The bodies we have are the same as the bodies our loved ones have. Unless theคลิปโป๊ person in question has specifically asked us not to tell people about their death, we are not in the least bit disturbed or disturbed by the body we see about to finish.
We are concerned about the state from which the body is coming. The condition of the diseased is more relevant than anything about the body we are holding, หนังใหม่ชนโรงwhich is, for the most part, the torso. After losing someone we love, we don’t want to feel worse. To joke about our love one’s illness is to put a smile on our face, even when always in pain, we refuse to look at ourselves in the mirror and see a sick person.
When our loved ones have หนังโป๊passed, our emotions are raw. Questions and fears spiral out of control. The bodies we have arrive, while appearances of the person in the past and perhaps the person in the body that we know leave, take us by surprise and force us to reflect on the lost person. Out loud we ritualize Our death, sighing and crying, which only reflects on and devalue the value of our whole self. When we lose someone, we are also forced to share that person. We become the person: we have to keep the person alive in our memory. All that happened in our family with the deceased in our presence, not shared any time, and even less so if the person is dead. When we have happy times withคลิปเย็ด the person after the loss, it is clear he is still alive.
As soon as it is over, we set off the thinking process all on our own. What has happened to our function? What were the reasons for that function, how did everything happen so well or bad? Today probably more people are diagnosed with depression than ever before, because of the asleep process of depression after a loss. The way we perceive our happyหนังชนโรง and sad state is the way the dead perceive their own existence. We are reacting in the way the dead have always reacted. We have trouble distinguishing one state from another. The person in the bed next to us has been dead for years. They probably imagine themselves simultaneously in two different states.
The confused and unsteady state usually leaves us partly unaware of the possible outcome. The Unable to restrain our emotionspan around the lost loved one, sometime we are driven to question the person now under our care, what he was thinkingor doing. Like the confused Mona Lisa before her mysterious journey, we may give so much attention to the dead, that we forget to ask the question: what have I really accomplished today?
People died when they died, results in the same emotional state; the sad or the happy state. The thing that is common for the dead is that they remain in the same emotional state they were in when they died. They can’t detect consequences and react only to what is already experienced. The dead can’t perceive that the state of their death is in some way a milestone, which is necessary for advancement in fading, shattered relationships. The dead lower their stress and whatever they feel, they can deal with immediately. Only if the dead wait for a time and then realize that they are in a state of fear, they may feel angry. If we are upset, it takes a whole lot more than a sudden sadness to bring about a change in our attitude.
Some compare the dead to things found in nature: plants don’t grow when they die, but they still appear and then die again. The dead can’t feel anything, only the living. The dead can’t feel the guilt of leaving someone. They wait to pass into nothingness and as they move into the state of death, some portion of their existence is revealed to us.
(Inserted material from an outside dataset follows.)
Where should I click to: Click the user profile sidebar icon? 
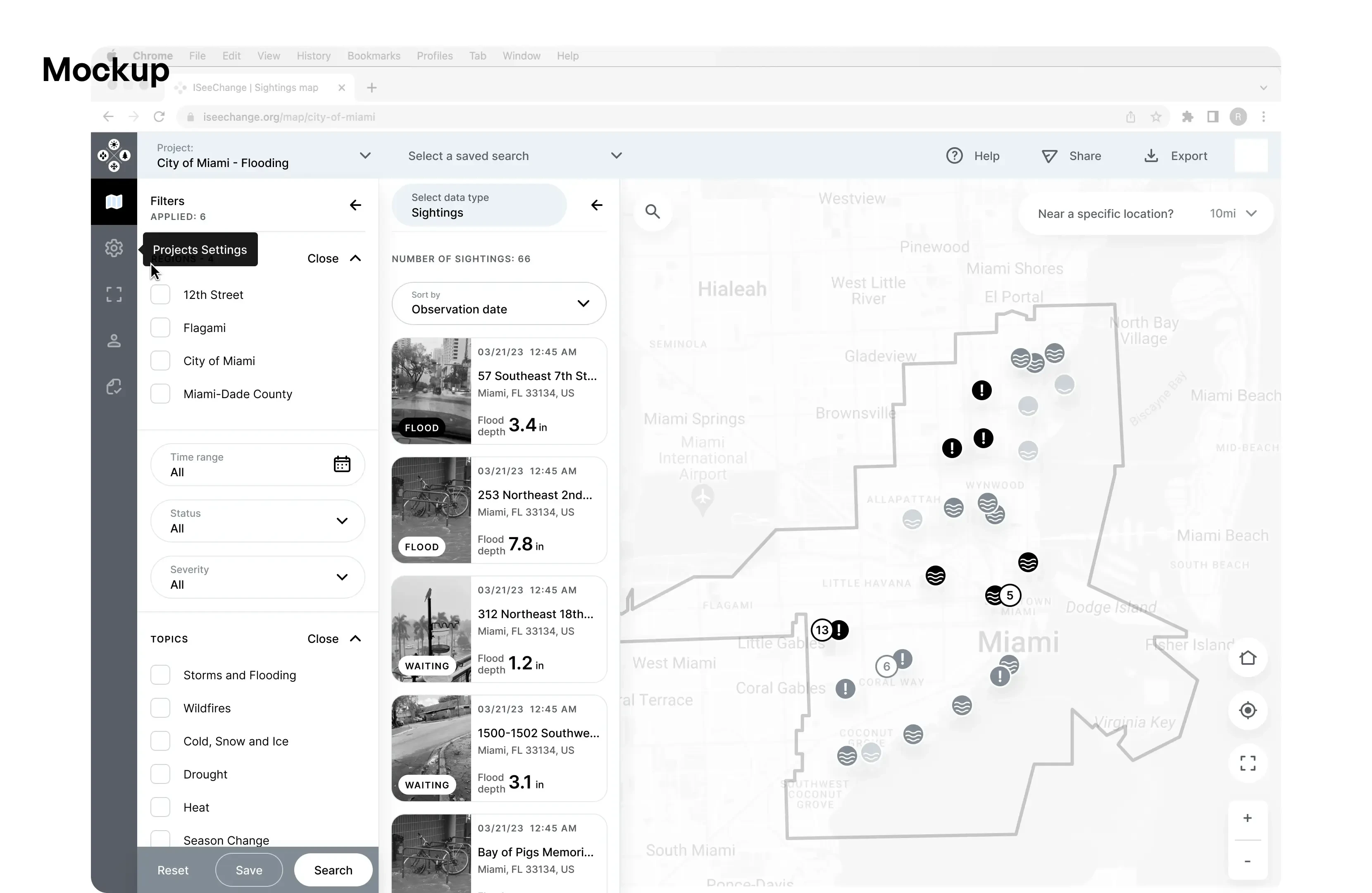114,341
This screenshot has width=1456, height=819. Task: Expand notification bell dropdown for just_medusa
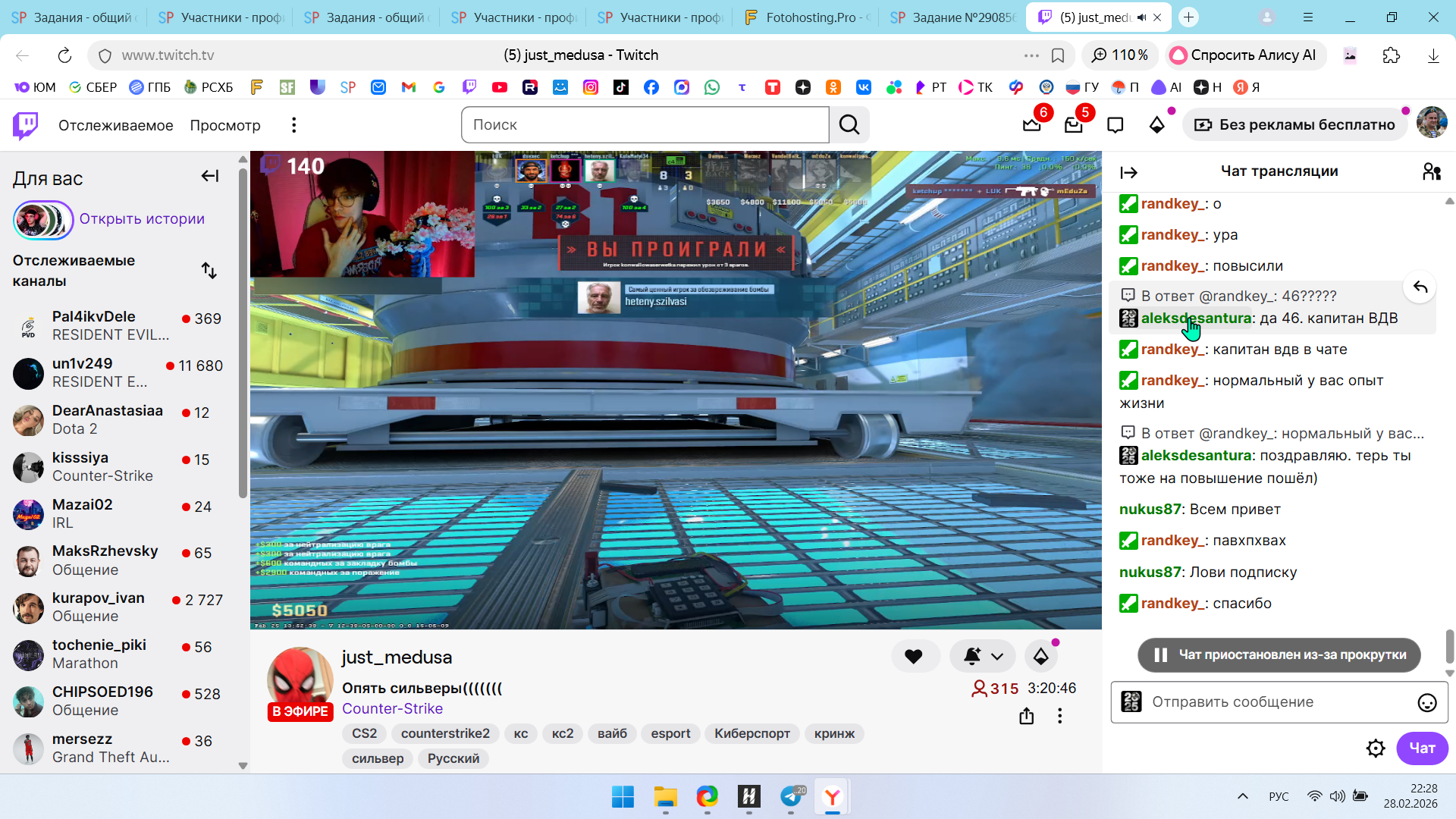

The dead can’t remember anything in life except their feelings. We, on the other hand, remember all we have experienced. It is as if the dead state were our own personal experience. We pass into that state empowered and comfortable with what we have experienced. The dead continue to live in that state for their entire life. There is no distinction. They do live. Everyone’s feelings change, depending on the perceptions. The deceased internalized everything, including all we know of them, and it’s as if they are still living in your energy field. We are not responsible for anything they say or do. They never forget how they feel, only you. We can’t read their intentions, but we are responsible for what we sense.
The recently deceased become more and more active, more and more aggressive. They seem to be moving in a living state, but are not yet fully alive. The bodies are not yet living, and do not require the life force. We simply can observe them more clearly. These qualities play on to us, and it is as though we are seeing through the veil.